Edit: This ended up compiling though I don’t know if it’s right:
IsFoodAvailableState* foodStateFalse = new IsFoodAvailableState(false);
IsFoodAvailableState* foodStateTrue = new IsFoodAvailableState(true);
// Only perform if there's no food
PreConditions.Add(MakeShareable<GOAPAtom>(&foodStateFalse->Atom));
// Make food!
Effects.Add(MakeShareable<GOAPAtom>(&foodStateTrue->Atom));
Edit again: Launching the project after successfully compiling, it gives a warning about missing a cursor asset and missing the TopDownCharacter asset.
Edit again again: Seems like nutrition value never decrements for some reason by default.
Edit final: Added a navigation mesh, a couple of GOAP actors and some food, but they don’t seem to move or do anything. Any ideas?
Edit final again: Got it to do something, but the bots still don’t move to the food.
I can see it changing to DoAction -> GatherFood, but it never moves.

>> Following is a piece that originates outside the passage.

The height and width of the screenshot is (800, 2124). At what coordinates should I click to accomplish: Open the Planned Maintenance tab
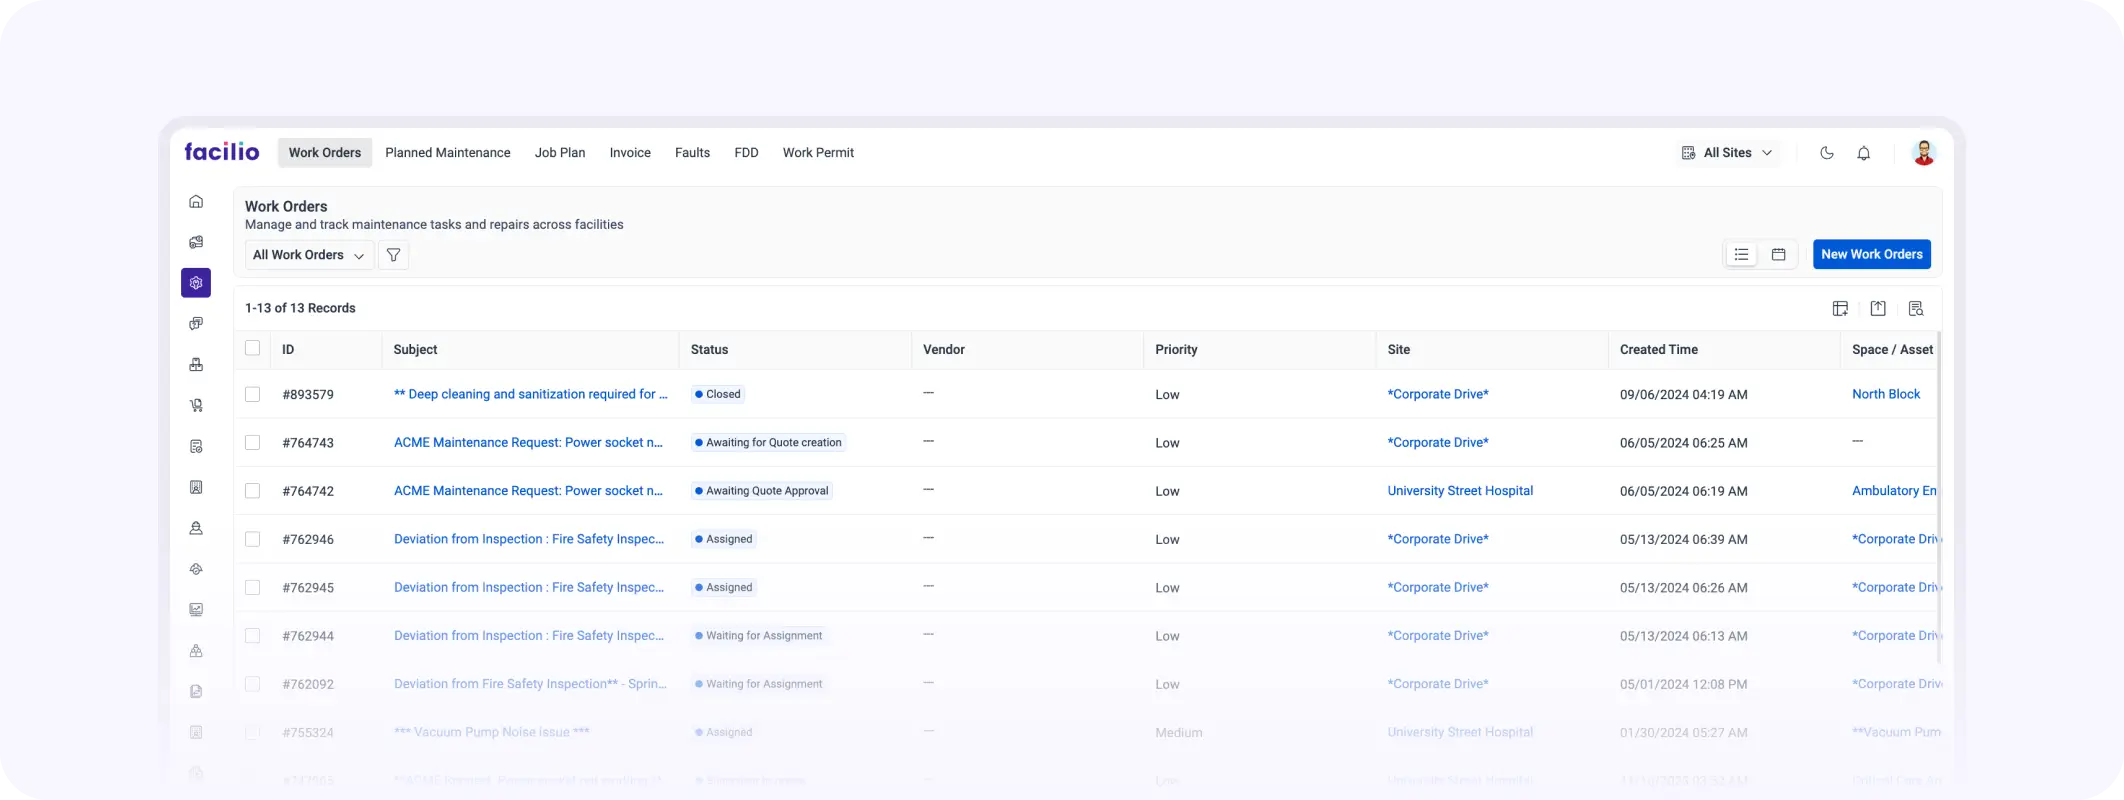[447, 153]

So I’m back actively developing this again now after finishing up work on my terrain generator.
I’ve made a fair few changes:
Moved framework code into plugin (GOAPer)
Removed GOAPState class, framework is now not concerned with evaluating state
Game module implementation of AGOAPAIController is now responsible for updating state
Slowly building out example project, just added AIPerception into the controller implementation.

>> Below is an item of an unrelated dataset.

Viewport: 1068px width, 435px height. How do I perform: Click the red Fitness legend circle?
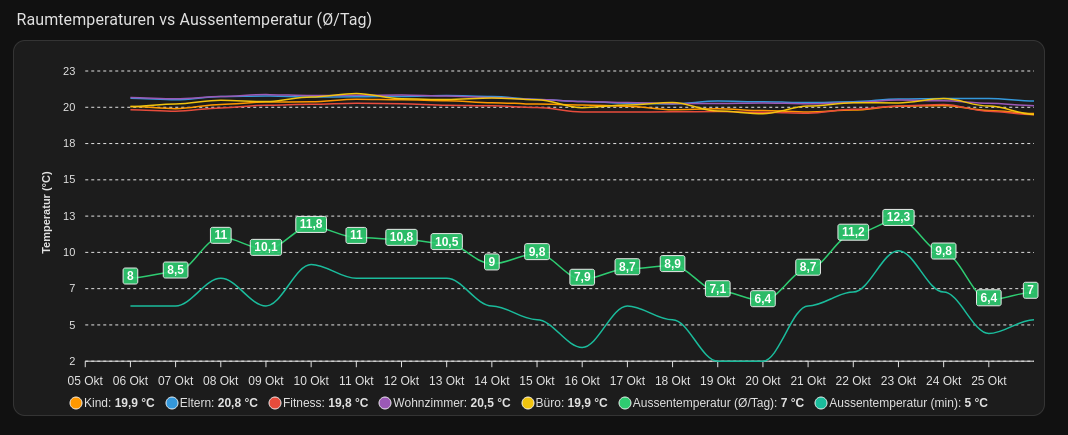[x=275, y=403]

The repo is now private as I have non-shareable assets in there (AnimationStarterPack). I’m also considering putting the plugin on the marketplace at some point once it’s finished.
I’ll open up the repo to some testers in future to get some feedback. In the meantime, I’m still updating the devblog :
Would love to take another shot at it @mid_gen, I’m really curious to see if I can use it to generate quests according to a strategy in some whitepapers I’ve been reading, but I couldn’t get the basic repo working last time.
Yeah sorry I had committed the cardinal sin of pushing a broken state to the repo.
There was a lot of really, really bad code in there anyway so just as well
If you pm me your github username I can add you as a collaborator so you can have a look.
The plugin has some pretty fundamental limitations at the moment, namely it only supports single state goals, and just takes the first plan it can find rather than looking for an optimal one.
I’m building out a decent sized set of actions for the game module (it’s a shooter type game), then once I’ve got a decent sized graph to work with I’ll start completing the planner functionality.
Good progress! Lots of refactoring and code cleaning up done.
Planner has been completely rewritten. I’d taken a slightly wrong interpretation of the papers I’d read when researching the method, so I was constructing a graph where nodes consist of a single state Atom (e.g. HasWeapon : true). New graph build algorithm looks like
This gives a graph where each node is a complete set of world state, where the state = current world state + all the effects that have led to this node. From this graph we then select any nodes that satisfy the goal state as path candidates.
Walking back up the parents from each candidate gives us a list of valid plans. Now we just have to choose which one to use.
Epic work mid_gen, I think that refactor (world state + effects that lead to it) is a key piece of what’s needed to apply the quest generation techniques. Haven’t had any time to work on it yet but this is great
Building out more actions in the sample project now to see how the planner copes. Fixed a few issues with circular paths and pathing beyond target state.